Listed records Start Marker
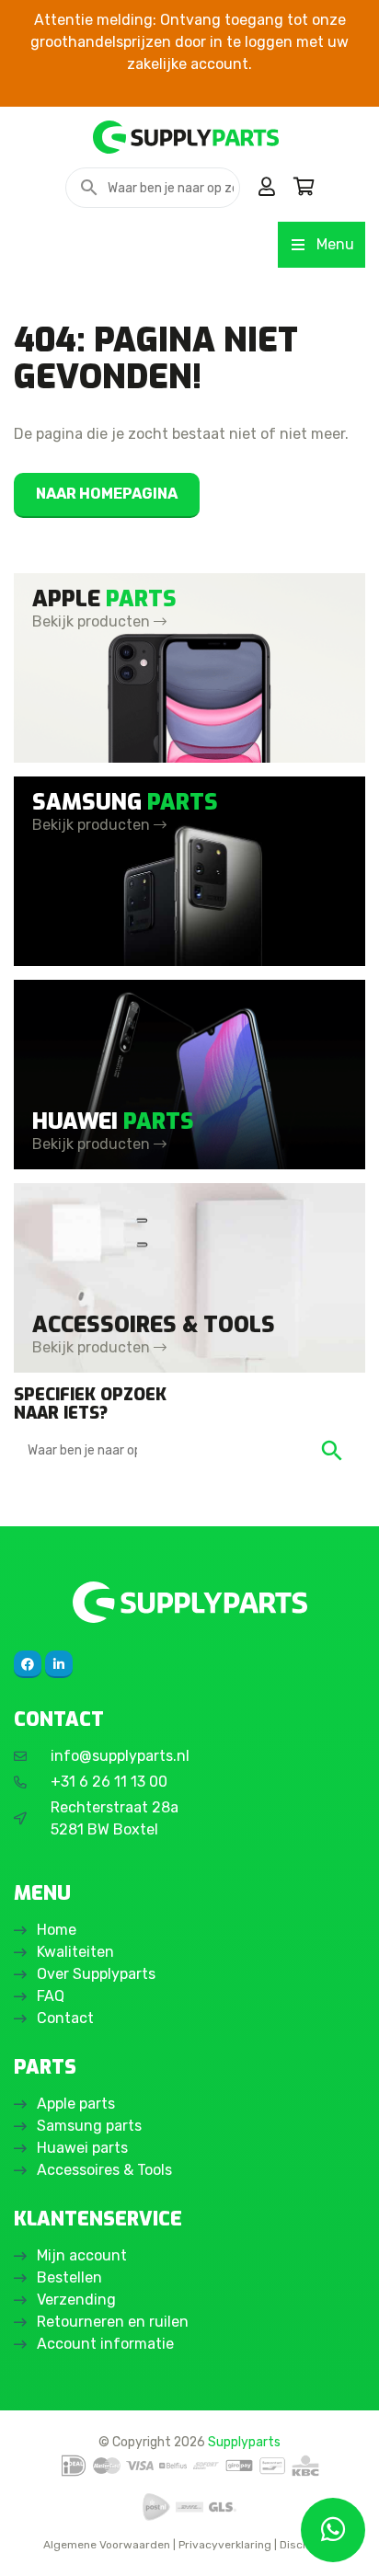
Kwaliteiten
Listed records End Marker
Listed records Start Marker
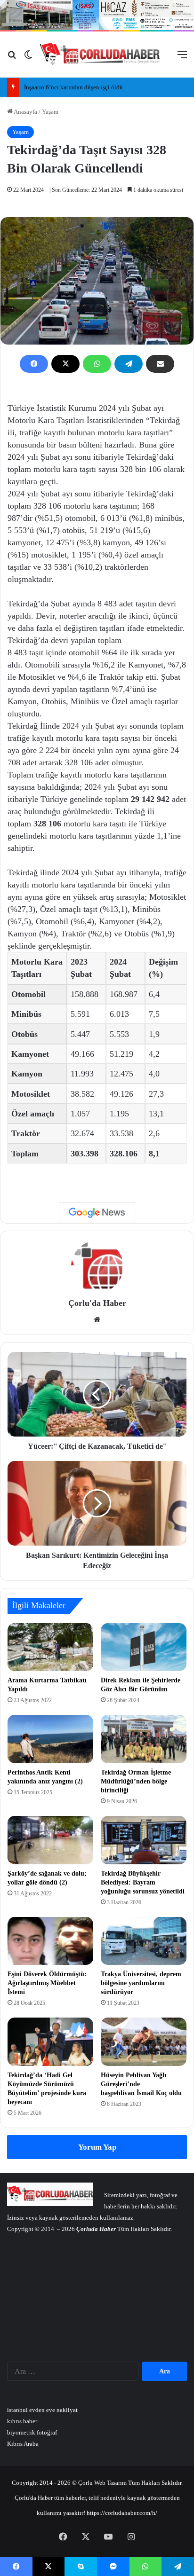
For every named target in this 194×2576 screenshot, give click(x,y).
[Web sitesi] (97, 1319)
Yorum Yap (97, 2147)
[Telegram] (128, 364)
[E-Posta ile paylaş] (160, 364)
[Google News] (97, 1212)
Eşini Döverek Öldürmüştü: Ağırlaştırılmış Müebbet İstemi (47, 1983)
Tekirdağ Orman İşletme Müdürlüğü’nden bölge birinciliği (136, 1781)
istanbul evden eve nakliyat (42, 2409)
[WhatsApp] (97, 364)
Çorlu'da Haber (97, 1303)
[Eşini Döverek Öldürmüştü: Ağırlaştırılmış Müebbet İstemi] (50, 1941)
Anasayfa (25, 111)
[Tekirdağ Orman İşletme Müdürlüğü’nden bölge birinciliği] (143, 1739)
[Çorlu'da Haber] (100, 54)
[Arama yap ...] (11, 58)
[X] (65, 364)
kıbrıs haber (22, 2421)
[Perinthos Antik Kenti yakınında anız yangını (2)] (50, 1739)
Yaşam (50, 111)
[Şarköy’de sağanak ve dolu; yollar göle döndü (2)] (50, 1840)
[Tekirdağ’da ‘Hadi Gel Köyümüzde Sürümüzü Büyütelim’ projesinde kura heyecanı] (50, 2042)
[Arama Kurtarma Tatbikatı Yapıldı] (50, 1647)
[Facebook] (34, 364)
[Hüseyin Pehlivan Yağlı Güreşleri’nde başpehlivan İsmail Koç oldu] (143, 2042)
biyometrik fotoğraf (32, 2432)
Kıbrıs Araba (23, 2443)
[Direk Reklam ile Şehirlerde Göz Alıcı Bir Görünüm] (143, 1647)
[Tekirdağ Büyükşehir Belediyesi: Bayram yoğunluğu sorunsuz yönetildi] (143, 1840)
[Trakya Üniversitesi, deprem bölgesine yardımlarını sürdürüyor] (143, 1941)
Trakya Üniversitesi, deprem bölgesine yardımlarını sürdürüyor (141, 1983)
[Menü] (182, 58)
Listed records End Marker
Scan the entries above for the line containing "[Hüseyin Pehlivan Yağlı", and copy it and all lines after it exactly, down to and including the line containing "[Tekirdağ Büyükşehir Belediyesi: Bayram".

__Response to the task__
[Hüseyin Pehlivan Yağlı Güreşleri’nde başpehlivan İsmail Koç oldu] (143, 2042)
biyometrik fotoğraf (32, 2432)
Kıbrıs Araba (23, 2443)
[Direk Reklam ile Şehirlerde Göz Alıcı Bir Görünüm] (143, 1647)
[Tekirdağ Büyükşehir Belediyesi: Bayram yoğunluğu sorunsuz yönetildi] (143, 1840)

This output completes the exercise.